▶ [Passage]
————
I am fairly new to Azure and I have a task in hand to make use of any Azure Service (or group of azure services in integration together for that matter) to o download a million files in parallel from a third party Rest API endpoint, that returns one file at a time, using Azure Data Factory into Blob Storage?
WHAT I RESEARCHED :
From what I researched my task had three requirements in a nutshell :
- Parallel runs in millions - For this I deduced Azure Batch would be a good option as it lets run a large number of tasks in parallel on VMs ( it uses that concept for graphic rendering processes or Machine Learning Tasks)
- Save response from Rest API to Blob Storage : I found that Azure Data Factory is able to handle such ETL type of operation from a Source/Sink style, where I could set the REST API as source and target as blob.
WHAT I HAVE TRIED:
Here are some things to note:
- I added the REST API and Blob as linked services.
- The API endpoint takes in a query string param named : fileName
- I am passing the whole URL with the query string
- The Rest API is protected by Bearer Token, which I am trying to pass using additional headers.
THE MAIN PROBLEM:
- I get an error message on publishing pipeline that model is not appropriate, just that one line, and it gives no insight what's wrong
OTHER QUERIES:
- It is possible to pass query string values dynamically from a sql table such that each filename can be picked a single row/column item from single columned rows of data from stored procedure/inline query?
- Is it possible to make this pipeline run in parallel using Azure Batch somehow? How can we integrate this process ?
- Is it possible to achieve the million parallel without data factory just using Batch ?
————
▶ [Provided material]

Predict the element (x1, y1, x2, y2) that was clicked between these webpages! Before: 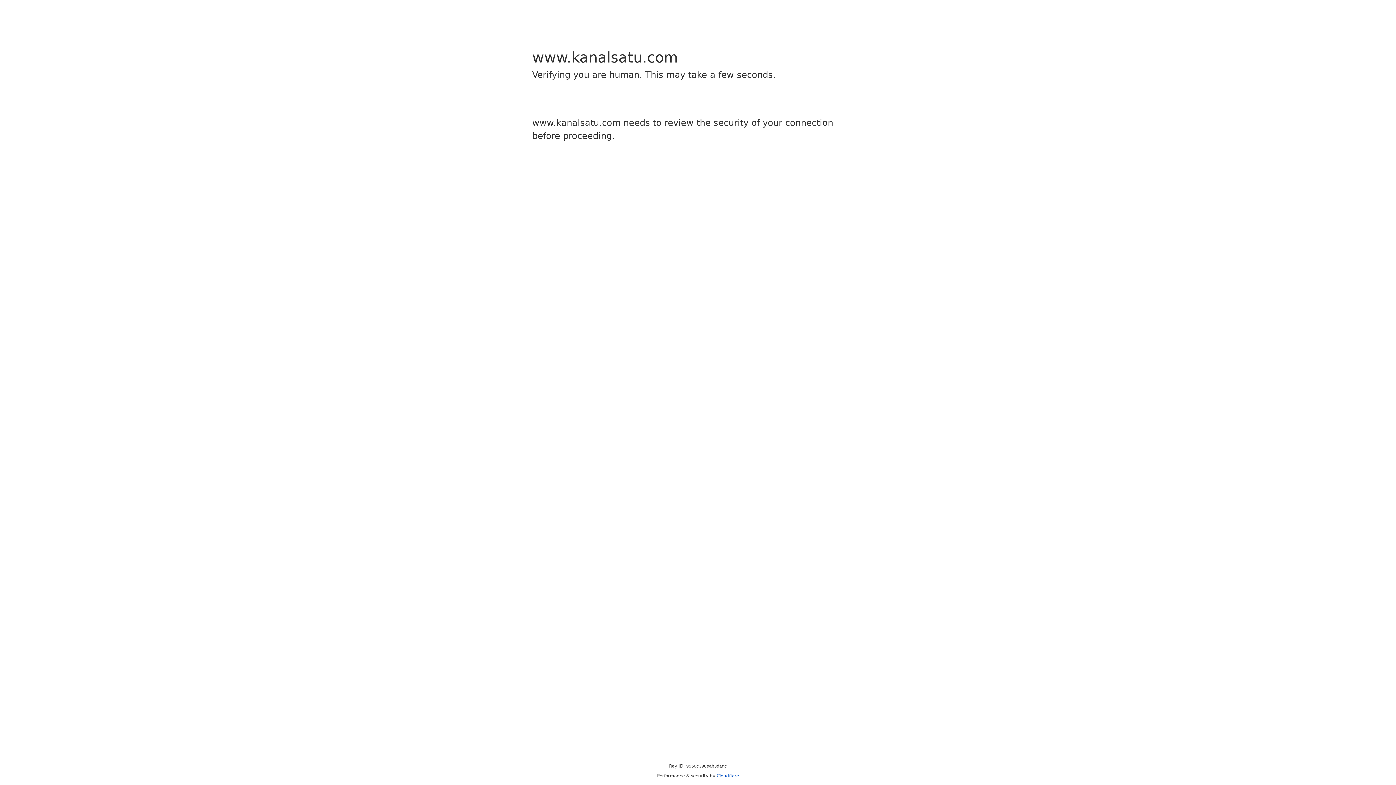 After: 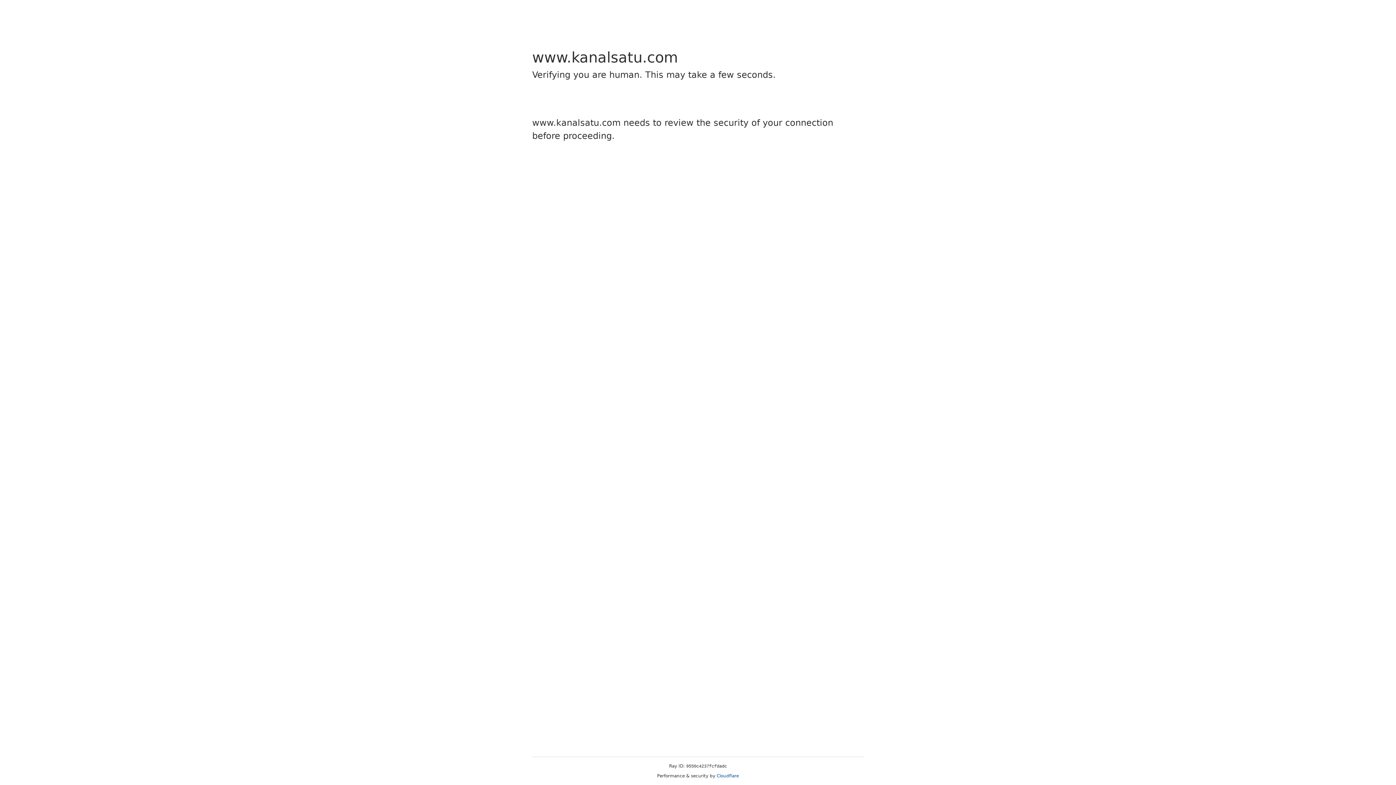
————
▶ [Required work]
Rewrite the forum post, beginning at the words "WHAT I HAVE" and stopping after "using Batch ?", with "Bearer Token" renamed to "API Key". This data has nothing to do with the forum post.

▶ [Solution]
WHAT I HAVE TRIED:
Here are some things to note:
- I added the REST API and Blob as linked services.
- The API endpoint takes in a query string param named : fileName
- I am passing the whole URL with the query string
- The Rest API is protected by API Key, which I am trying to pass using additional headers.
THE MAIN PROBLEM:
- I get an error message on publishing pipeline that model is not appropriate, just that one line, and it gives no insight what's wrong
OTHER QUERIES:
- It is possible to pass query string values dynamically from a sql table such that each filename can be picked a single row/column item from single columned rows of data from stored procedure/inline query?
- Is it possible to make this pipeline run in parallel using Azure Batch somehow? How can we integrate this process ?
- Is it possible to achieve the million parallel without data factory just using Batch ?